Date: 13.11.2017
A boy’s life has been saved by a gene therapy. The treatment replaced most of the 9-year-old’s skin, correcting a mutation that causes a severe skin-blistering condition.
Epidermolysis bullosa is a rare disease in which the slightest touch – even dressing, for instance – can cause blisters and ulcers. Those with severe forms of the condition live in constant pain and tend to die young from infections or skin cancer.
The disease is caused by any one of several genetic mutations that lead to the outer layer of skin, the epidermis, lifting off from the layer beneath, sometimes in large patches. Now Michele De Luca at the University of Modena and Reggio Emilia in Italy has used gene therapy to help a boy with the condition who was close to death.
The then 7-year-old, from Syria, was admitted to a hospital in Germany in 2015 with widespread skin infections. Soon after, most of his skin came away. “The prognosis was very poor,” says De Luca. “You simply can’t live without your epidermis.”

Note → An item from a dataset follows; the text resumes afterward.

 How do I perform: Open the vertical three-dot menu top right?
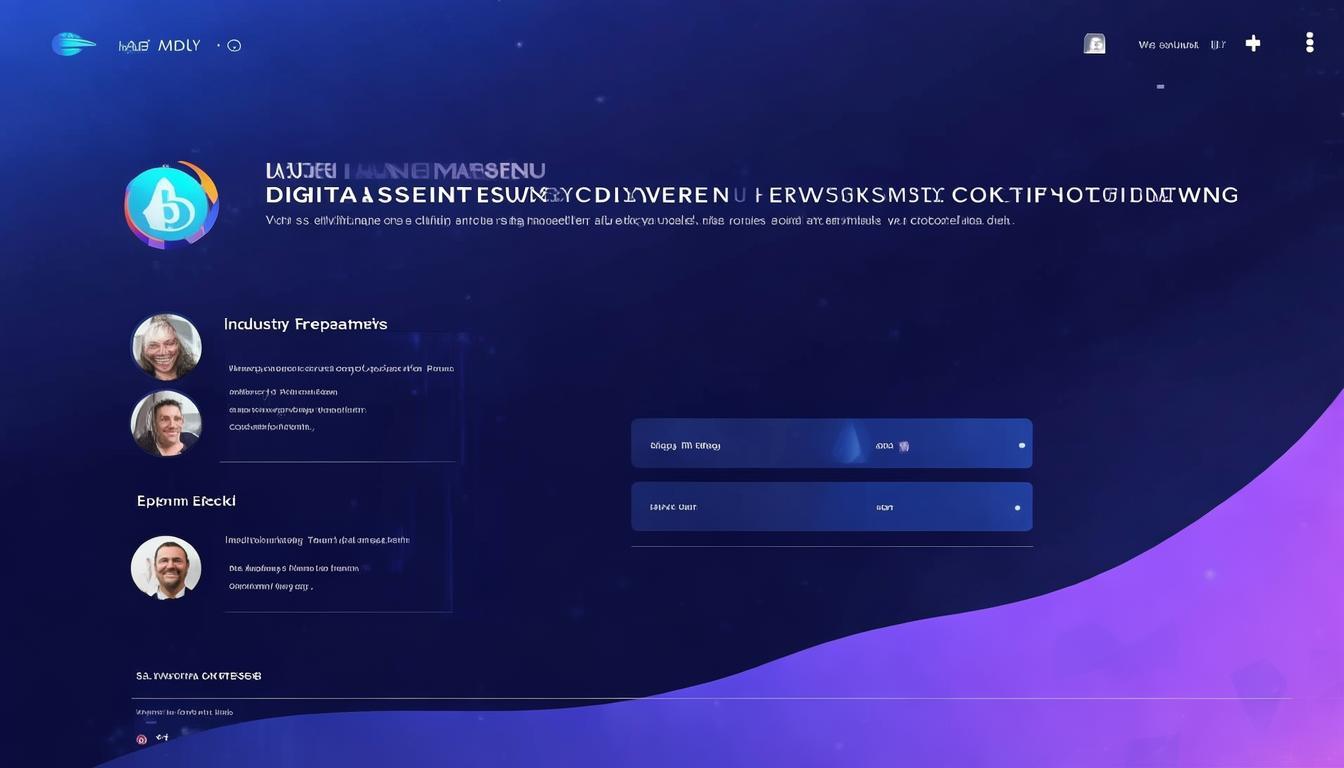(x=1309, y=42)
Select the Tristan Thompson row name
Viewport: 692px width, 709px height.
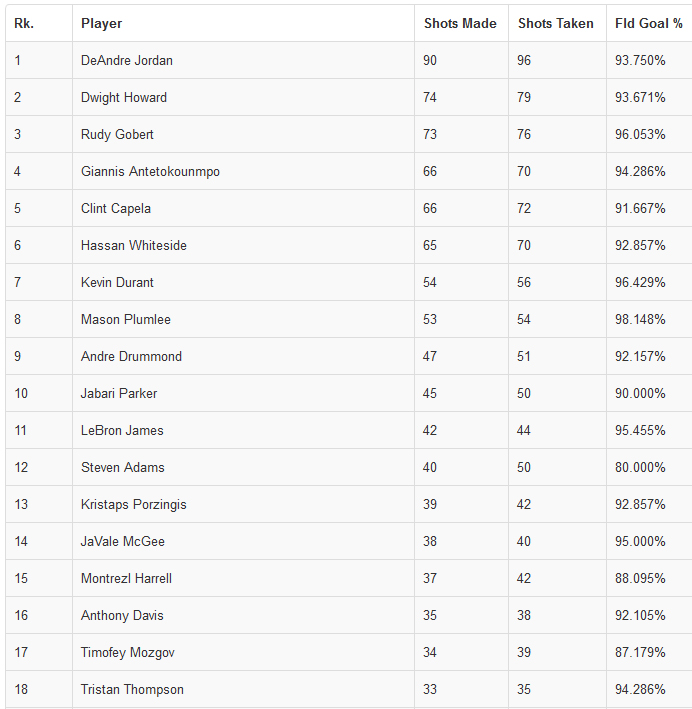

He and his team took a 4-centimetre-square patch of remaining skin and genetically altered the cells in a dish, correcting the mutation. They then grew the cells into sheets of skin, which were grafted onto the boy’s body, covering around 80 per cent of him.
Two years since treatment, the boy is now living a normal life, says De Luca. “I believe that the regenerated epidermis will last for a very long time, probably forever.”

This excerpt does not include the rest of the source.